ZH – É a velha Febem?
Joelza – Sim. Só que ninguém assumia, ia botando para baixo do tapete.

ZH – O que a Fase tem da Febem?
Joelza – A primeira coisa é o espaço físico. Eu gostaria que todas as nossas casas tivessem um quarto por menino, sala de esportes, sala de aula, sala de lazer. O que a gente tem hoje? Numa casa para 40, eu tenho 120. Outra coisa que eu vejo muito da Febem é o atendimento especial (isolamento).
ZH – O problema de excesso de medicação na fundação não é novo.
Joelza – Desde que comecei, o excesso de medicação vem diminuindo. Na primeira visita que fiz à Comunidade Socioeducativa, fiquei impressionada, porque todos os meninos estavam enrolando a língua. E a culpa não é de ninguém, pois o médico prescreveu "se necessário". Medicados, ficam quietos. É mais fácil. Quero tirar o excesso de medicação, iluminar os espaços, dar acesso à leitura.

ZH – Há muitos focos da Febem?
Joelza – Sim. Quero que os psiquiatras deem um diagnóstico para o menino. Quero saber porque ele precisa tomar remédio. São coisas que ficaram da época da Febem.

ZH – A carência de pessoal interfere?
Joelza – A equipe técnica é para fazer o planejamento individual de atendimento do menino, com a questão da saúde, da educação, do lazer, da convivência com a família. Hoje, a equipe técnica passa mais tempo em audiências. Dizem que não dá tempo de atender individualmente.

ZH _ A Fase trata a drogadição?
Joelza – Não. Privo o menino de liberdade.

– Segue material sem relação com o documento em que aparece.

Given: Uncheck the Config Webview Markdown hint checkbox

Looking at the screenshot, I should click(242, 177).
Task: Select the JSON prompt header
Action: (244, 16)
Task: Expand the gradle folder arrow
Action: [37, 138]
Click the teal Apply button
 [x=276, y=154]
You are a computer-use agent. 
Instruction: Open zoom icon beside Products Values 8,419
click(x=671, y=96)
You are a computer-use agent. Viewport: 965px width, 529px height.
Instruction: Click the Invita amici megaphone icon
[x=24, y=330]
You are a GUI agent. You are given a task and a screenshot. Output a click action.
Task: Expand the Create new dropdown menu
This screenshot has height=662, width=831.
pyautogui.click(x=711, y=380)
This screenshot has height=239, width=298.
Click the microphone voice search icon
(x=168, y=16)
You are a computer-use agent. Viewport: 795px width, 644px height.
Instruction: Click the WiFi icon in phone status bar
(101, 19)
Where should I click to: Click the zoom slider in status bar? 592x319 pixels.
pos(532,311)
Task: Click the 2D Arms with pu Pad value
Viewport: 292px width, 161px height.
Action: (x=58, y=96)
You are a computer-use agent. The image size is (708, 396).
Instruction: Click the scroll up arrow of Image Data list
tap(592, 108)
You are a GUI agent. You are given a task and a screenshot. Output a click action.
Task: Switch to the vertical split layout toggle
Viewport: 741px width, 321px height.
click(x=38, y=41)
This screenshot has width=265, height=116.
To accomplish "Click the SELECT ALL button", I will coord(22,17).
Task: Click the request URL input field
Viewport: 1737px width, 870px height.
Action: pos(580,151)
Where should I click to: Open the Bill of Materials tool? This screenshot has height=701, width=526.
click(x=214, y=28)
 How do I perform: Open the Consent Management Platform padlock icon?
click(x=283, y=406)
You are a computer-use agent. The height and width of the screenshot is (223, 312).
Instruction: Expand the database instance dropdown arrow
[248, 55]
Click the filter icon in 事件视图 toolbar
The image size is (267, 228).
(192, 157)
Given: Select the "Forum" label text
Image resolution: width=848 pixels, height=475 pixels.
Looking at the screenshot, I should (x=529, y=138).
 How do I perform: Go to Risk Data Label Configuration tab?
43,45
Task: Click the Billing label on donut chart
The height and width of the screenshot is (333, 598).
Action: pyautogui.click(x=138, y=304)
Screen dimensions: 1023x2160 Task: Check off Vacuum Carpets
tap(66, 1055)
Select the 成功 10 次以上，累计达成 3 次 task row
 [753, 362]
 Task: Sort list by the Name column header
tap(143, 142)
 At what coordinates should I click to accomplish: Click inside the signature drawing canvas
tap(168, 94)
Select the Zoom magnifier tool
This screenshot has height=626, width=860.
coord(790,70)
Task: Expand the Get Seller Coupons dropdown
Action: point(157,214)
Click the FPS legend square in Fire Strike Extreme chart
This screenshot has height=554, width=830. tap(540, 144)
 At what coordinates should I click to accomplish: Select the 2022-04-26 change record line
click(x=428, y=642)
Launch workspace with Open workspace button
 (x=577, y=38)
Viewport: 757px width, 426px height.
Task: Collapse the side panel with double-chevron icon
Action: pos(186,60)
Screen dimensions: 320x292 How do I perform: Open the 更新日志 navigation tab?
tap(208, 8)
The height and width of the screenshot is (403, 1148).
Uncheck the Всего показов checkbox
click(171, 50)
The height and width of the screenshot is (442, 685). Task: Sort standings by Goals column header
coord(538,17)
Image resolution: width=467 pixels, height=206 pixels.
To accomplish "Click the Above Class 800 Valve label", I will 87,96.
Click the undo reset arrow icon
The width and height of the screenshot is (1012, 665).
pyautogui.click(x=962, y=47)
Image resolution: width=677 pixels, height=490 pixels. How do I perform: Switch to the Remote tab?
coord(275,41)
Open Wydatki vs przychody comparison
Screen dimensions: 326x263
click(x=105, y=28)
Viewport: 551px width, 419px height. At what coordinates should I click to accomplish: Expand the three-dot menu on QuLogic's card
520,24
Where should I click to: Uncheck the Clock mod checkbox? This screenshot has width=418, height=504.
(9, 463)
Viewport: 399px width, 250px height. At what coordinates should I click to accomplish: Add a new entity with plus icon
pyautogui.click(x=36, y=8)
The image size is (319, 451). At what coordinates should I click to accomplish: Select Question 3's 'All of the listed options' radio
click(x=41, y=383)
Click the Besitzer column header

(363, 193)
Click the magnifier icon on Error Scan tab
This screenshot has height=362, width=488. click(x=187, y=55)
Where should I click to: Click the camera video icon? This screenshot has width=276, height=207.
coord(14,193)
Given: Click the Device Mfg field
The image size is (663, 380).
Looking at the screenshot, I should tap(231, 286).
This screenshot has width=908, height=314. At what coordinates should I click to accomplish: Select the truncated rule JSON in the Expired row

Enquanto está preso aqui, ele está longe das drogas. Eu trato as sequelas das drogas, a abstinência. Ele fica agitado, agressivo, deprimido, e o tratamento é a medicação para segurar isso, mas não trato a droga.

ZH – Não devia ser tratado?
Joelza – Quero tratar a droga. Montar um centro de atendimento psicossocial aqui dentro para tratamento da droga, porque 90% do meu adolescente é usuário de drogas, e ele mata, ele rouba, ele furta por causa da droga.